DATA TO PROCESS:
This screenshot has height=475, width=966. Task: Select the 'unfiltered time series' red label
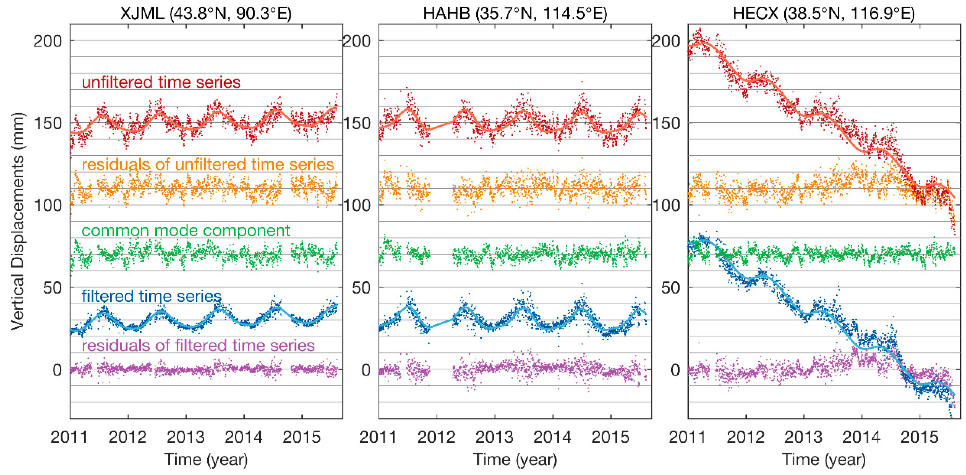(x=161, y=82)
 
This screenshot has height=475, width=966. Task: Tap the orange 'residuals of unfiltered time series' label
(x=208, y=164)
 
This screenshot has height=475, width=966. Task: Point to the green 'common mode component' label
(x=186, y=230)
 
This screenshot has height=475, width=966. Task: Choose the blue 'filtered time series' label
(x=151, y=296)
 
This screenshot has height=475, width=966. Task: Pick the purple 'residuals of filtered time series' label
(x=198, y=345)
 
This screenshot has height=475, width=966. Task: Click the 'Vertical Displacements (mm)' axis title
(x=17, y=221)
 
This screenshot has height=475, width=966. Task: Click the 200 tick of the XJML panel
(x=48, y=41)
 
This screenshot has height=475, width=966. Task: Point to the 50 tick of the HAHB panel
(x=361, y=288)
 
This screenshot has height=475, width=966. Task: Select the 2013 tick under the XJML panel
(x=186, y=437)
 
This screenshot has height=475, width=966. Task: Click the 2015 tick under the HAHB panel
(x=611, y=437)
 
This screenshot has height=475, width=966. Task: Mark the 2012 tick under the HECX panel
(x=745, y=437)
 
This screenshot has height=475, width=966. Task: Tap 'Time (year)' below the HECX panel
(x=824, y=459)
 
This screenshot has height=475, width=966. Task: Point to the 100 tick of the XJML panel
(x=48, y=205)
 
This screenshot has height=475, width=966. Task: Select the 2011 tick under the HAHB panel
(x=378, y=437)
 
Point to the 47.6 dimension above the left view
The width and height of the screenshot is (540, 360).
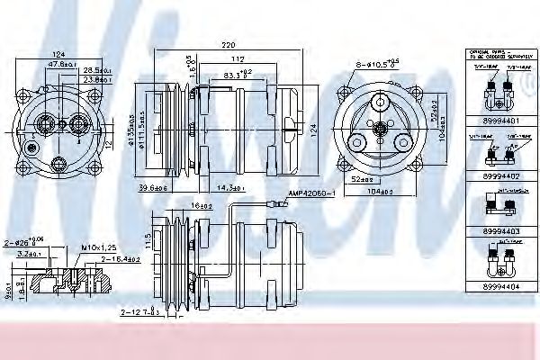coord(61,65)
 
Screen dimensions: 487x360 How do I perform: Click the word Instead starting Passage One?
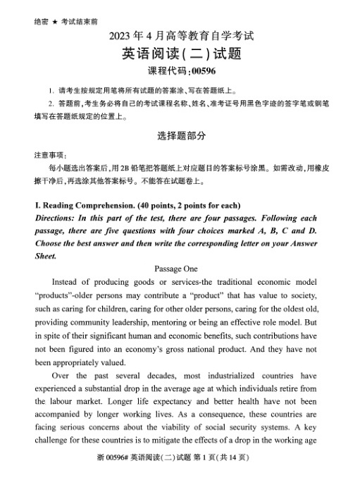[x=68, y=281]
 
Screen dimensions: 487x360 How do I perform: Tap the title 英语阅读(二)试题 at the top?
[x=180, y=54]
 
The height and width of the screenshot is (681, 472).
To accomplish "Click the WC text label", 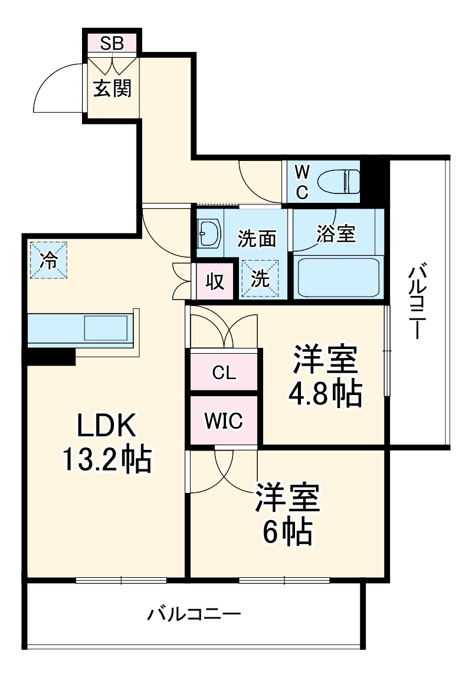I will (x=301, y=182).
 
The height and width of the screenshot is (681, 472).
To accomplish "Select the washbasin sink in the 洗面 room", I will (x=208, y=233).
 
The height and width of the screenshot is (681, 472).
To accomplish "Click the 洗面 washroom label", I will (x=257, y=238).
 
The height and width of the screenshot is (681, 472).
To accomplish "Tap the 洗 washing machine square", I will (x=260, y=279).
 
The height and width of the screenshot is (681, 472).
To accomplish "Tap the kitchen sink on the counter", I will (x=106, y=327).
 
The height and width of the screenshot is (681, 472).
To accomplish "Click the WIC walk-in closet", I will (x=224, y=421).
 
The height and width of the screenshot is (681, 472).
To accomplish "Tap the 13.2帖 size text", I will (x=108, y=460).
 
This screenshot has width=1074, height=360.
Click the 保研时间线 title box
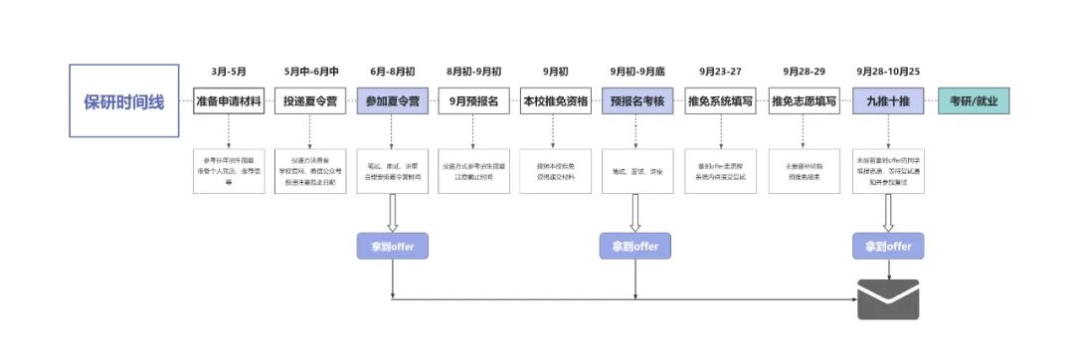124,100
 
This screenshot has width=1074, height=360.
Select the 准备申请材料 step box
229,101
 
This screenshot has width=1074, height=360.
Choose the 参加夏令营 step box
393,101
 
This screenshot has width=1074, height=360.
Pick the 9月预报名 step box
474,101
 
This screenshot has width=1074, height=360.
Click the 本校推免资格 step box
556,101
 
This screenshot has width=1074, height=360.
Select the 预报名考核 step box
636,101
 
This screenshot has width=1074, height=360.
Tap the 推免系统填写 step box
720,101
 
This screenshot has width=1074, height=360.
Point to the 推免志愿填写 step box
804,101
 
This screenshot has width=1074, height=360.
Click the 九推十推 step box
888,101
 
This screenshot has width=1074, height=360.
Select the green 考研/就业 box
974,101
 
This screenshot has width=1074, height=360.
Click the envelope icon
888,298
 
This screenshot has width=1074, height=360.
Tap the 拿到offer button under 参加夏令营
393,246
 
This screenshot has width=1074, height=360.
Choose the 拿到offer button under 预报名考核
635,246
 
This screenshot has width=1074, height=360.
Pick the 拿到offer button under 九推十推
888,246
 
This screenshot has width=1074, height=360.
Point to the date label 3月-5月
229,72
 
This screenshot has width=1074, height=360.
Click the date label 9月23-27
720,72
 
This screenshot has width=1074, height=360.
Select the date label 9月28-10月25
888,72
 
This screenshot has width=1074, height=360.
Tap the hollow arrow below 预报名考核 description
635,212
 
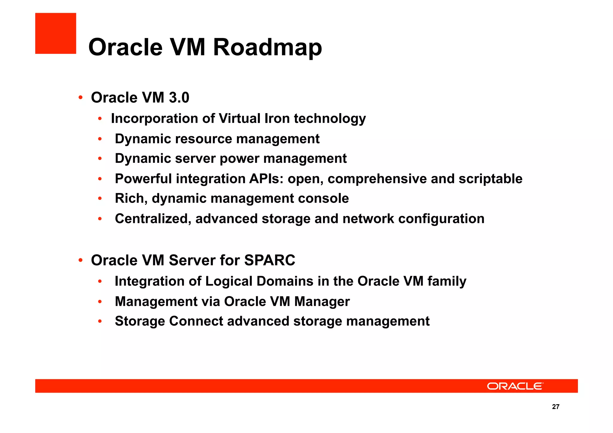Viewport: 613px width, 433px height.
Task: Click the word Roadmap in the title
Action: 267,47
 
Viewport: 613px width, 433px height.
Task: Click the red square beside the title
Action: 56,33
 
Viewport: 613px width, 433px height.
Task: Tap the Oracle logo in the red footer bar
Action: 515,386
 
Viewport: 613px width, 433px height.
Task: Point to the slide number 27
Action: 556,407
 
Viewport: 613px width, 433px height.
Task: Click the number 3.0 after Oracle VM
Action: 179,98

GOAL:
Starting at the line containing "This screenshot has height=475, width=966. Task: Select the 2011" and ending at the line containing "[x=180, y=54]", rewrite those lines of the records as a Markdown table with the columns Row and Line, skipping blank lines. Leave the pictures out.

SOLUTION BELOW:
| Row | Line |
|---|---|
| 1 | This screenshot has height=475, width=966. Task: Select the 2011 tick under the HAHB panel |
| 2 | (x=378, y=437) |
| 3 | Point to the 47.6 dimension above the left view |
| 4 | The width and height of the screenshot is (540, 360). |
| 5 | coord(61,65) |
| 6 | Screen dimensions: 487x360 How do I perform: Click the word Instead starting Passage One? |
| 7 | [x=68, y=281] |
| 8 | Screen dimensions: 487x360 How do I perform: Tap the title 英语阅读(二)试题 at the top? |
| 9 | [x=180, y=54] |